JAGs are the military’s lawyers. Like lawyers in civilian life, a significant portion of what JAGs do is prosaic. They review procurement contracts and handle military personnel complaints. They prosecute and defend criminal cases involving service members accused of crimes (think Tom Cruise in A Few Good Men). They even have a role in ensuring the military’s compliance with domestic environmental laws.

But far more notable, they have a unique function in articulating the legal standards that are relevant to combat operations. They don’t command any troops, but they do advise the commanders on the legality of their operations. This can mean limiting the tactics that the troops can use or the weapons that they might employ. It means setting the troops’ rules of engagement in a battle zone. It means attempting to ensure that unnecessary civilian casualties are avoided (think Helen Mirren and Alan Rickman in Eye in the Sky). It means, to cite one example with which I am familiar, that before U.S. CYBERCOM deploys a new cyberattack tool, the tool is reviewed to make sure that its deployment will be lawful under the laws of armed conflict.

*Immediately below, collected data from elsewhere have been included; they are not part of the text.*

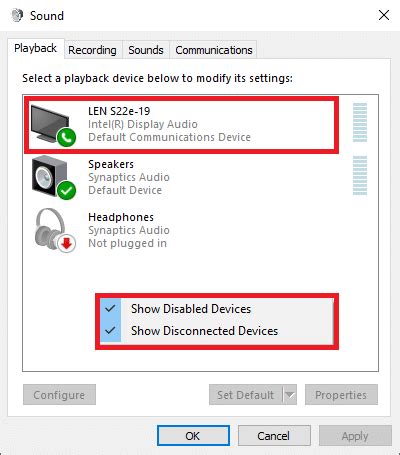This screenshot has height=455, width=400.
Task: Click the Sound speaker icon in title bar
Action: pos(17,15)
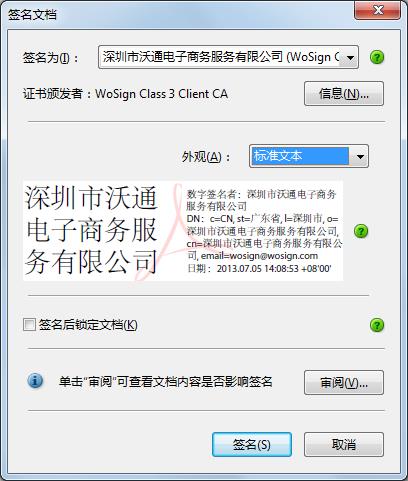Open certificate details with 信息(N)... button
The image size is (408, 481).
pyautogui.click(x=344, y=94)
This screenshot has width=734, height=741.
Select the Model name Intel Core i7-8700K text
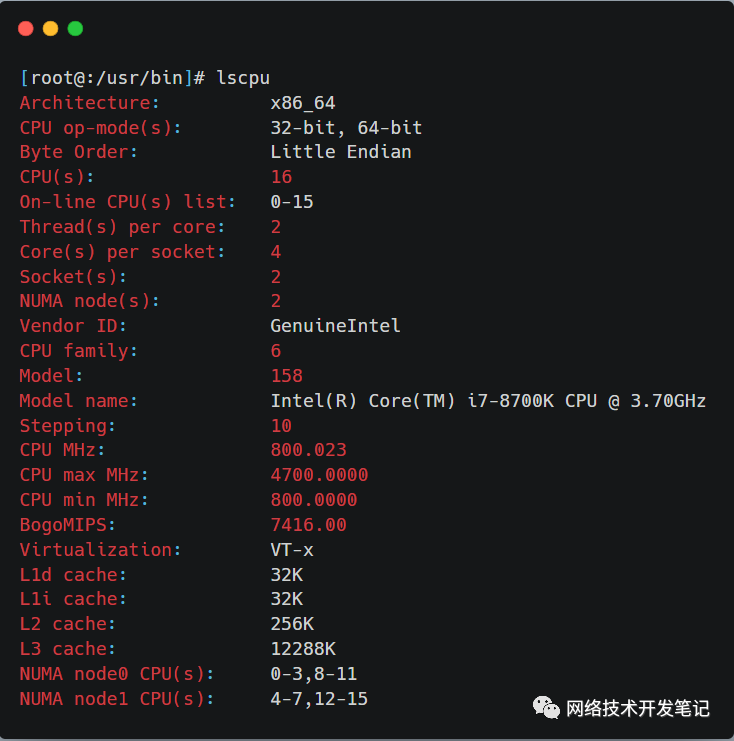pyautogui.click(x=488, y=401)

In short, it sometimes means telling military officers or civilian military leaders no. A JAG might, for example, tell the president that he can’t deploy troops in Washington, D.C., with orders to shoot protesters in the legs, or deploy them to shoot unarmed migrants crossing the border.

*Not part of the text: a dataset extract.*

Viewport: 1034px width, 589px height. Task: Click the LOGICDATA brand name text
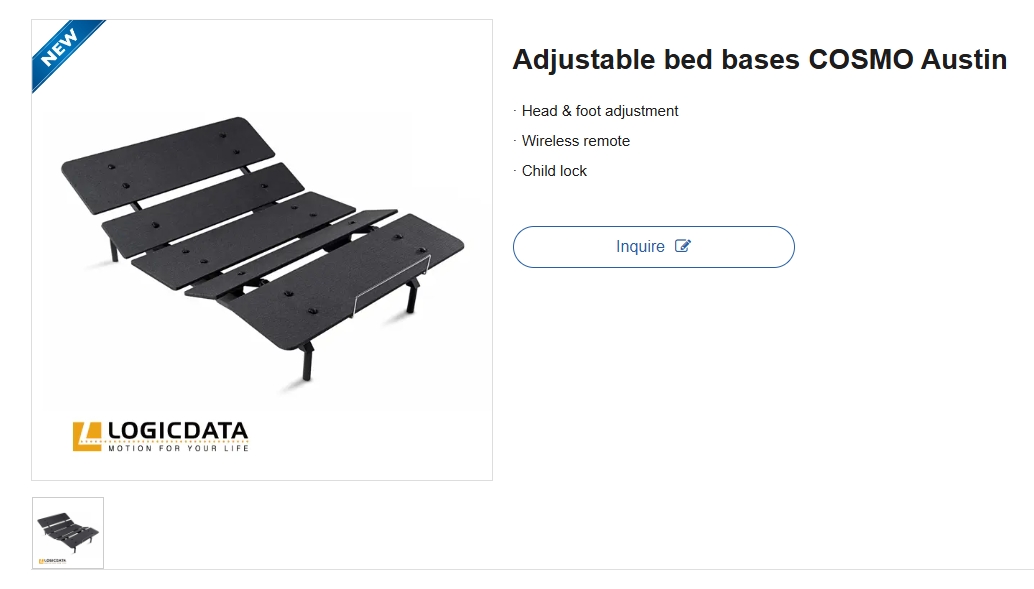click(177, 431)
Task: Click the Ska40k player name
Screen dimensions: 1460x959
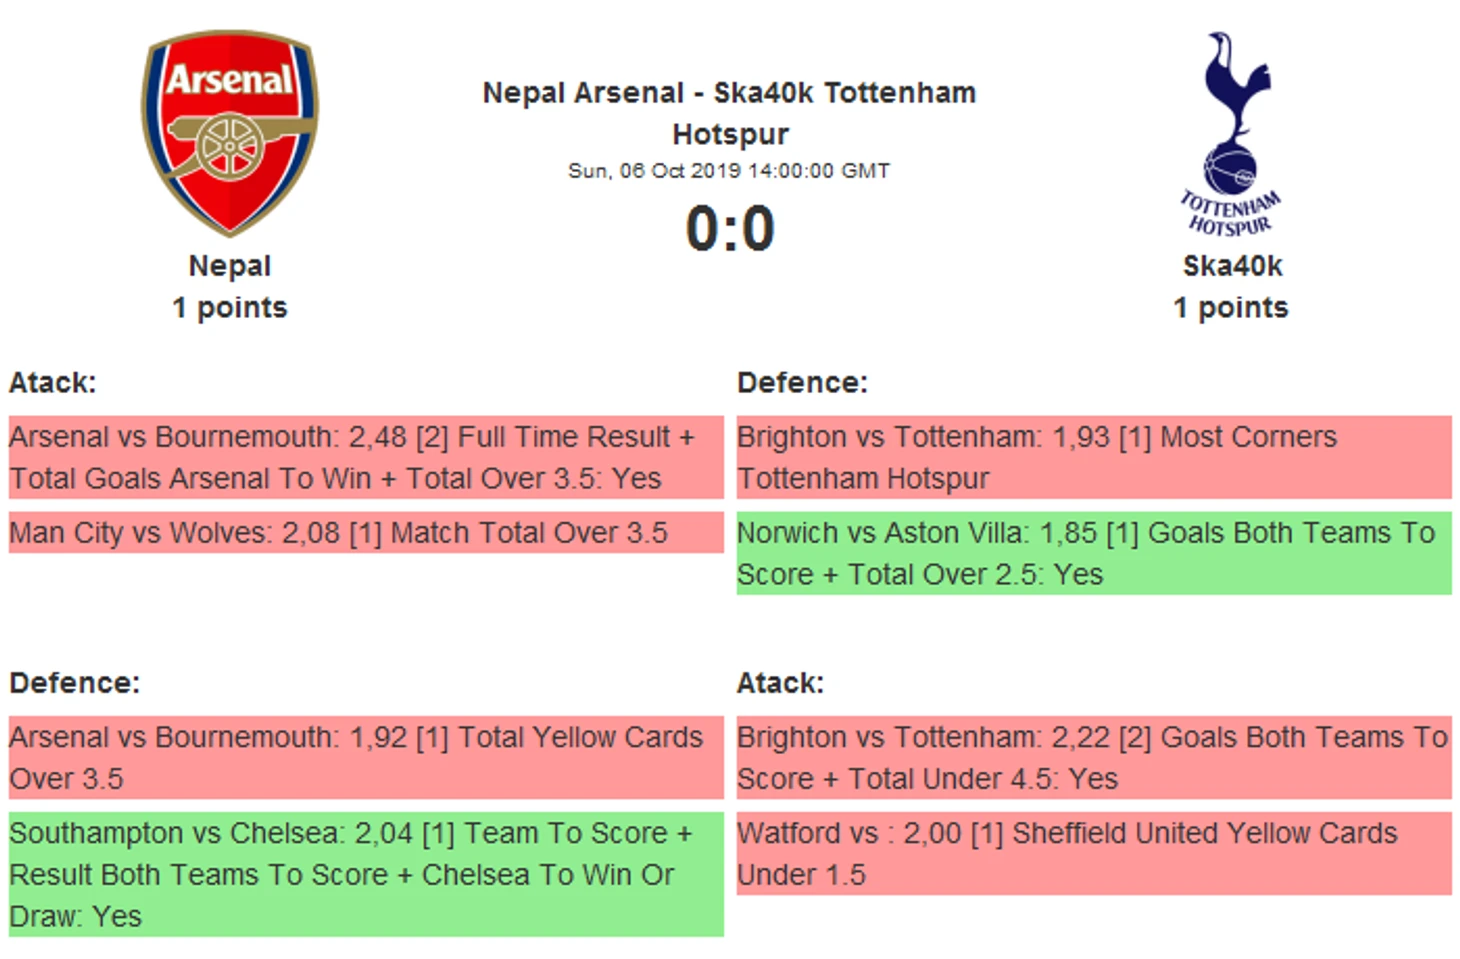Action: 1232,266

But what lawyers see as enforcing the military rule of law, Trump’s loyalists see as efforts to emasculate true warriors. That’s why Pete Hegseth, Trump’s secretary of defense, has derisively called JAG officers “jagoffs” and contended that JAG officers enforcing the laws of armed combat put their own priorities ahead of “having the backs of those who are making the tough calls on the front line.”

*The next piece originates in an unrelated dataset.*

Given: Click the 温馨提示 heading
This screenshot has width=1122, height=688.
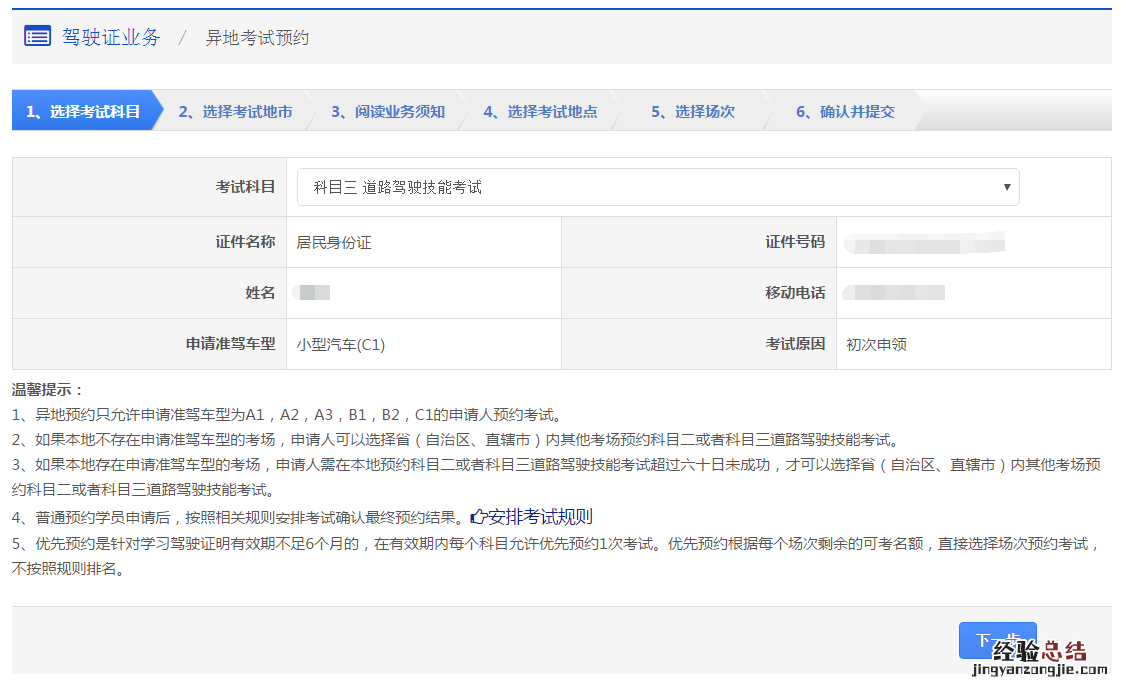Looking at the screenshot, I should tap(48, 389).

The firing of the JAG leadership appears intended to cow JAG line attorneys and make them afraid to provide advice to military leadership that might run counter to the will of civilian command. The underlying laws won’t change, but now commanders are unlikely to get the frank legal counsel they need.

And that is a formula for disaster. In the past, the lack of legal oversight has led to significant errors, such as the abuse of prisoners at Abu Ghraib. In the future, such a lack will mean that when the next unlawful order from Trump comes down (say, a direction to U.S. CYBERCOM to use its capabilities to collect information on domestic political opponents), JAG officers will be less well placed to say no.

And that is what Trump wants. JAG officers are sometimes called the “conscience” of the military. But Trump doesn’t want a military with a conscience. He wants a pliant military that does what he commands rather than what the law requires.

Firing the JAG leadership is the first step in securing this sort of control. Getting rid of the lawyers is, as Jack Cade says, an essential step on the road to “when I am king, as king I will be.” Continuing down this path will, almost inevitably, lead to a tragedy of Shakespearean proportions.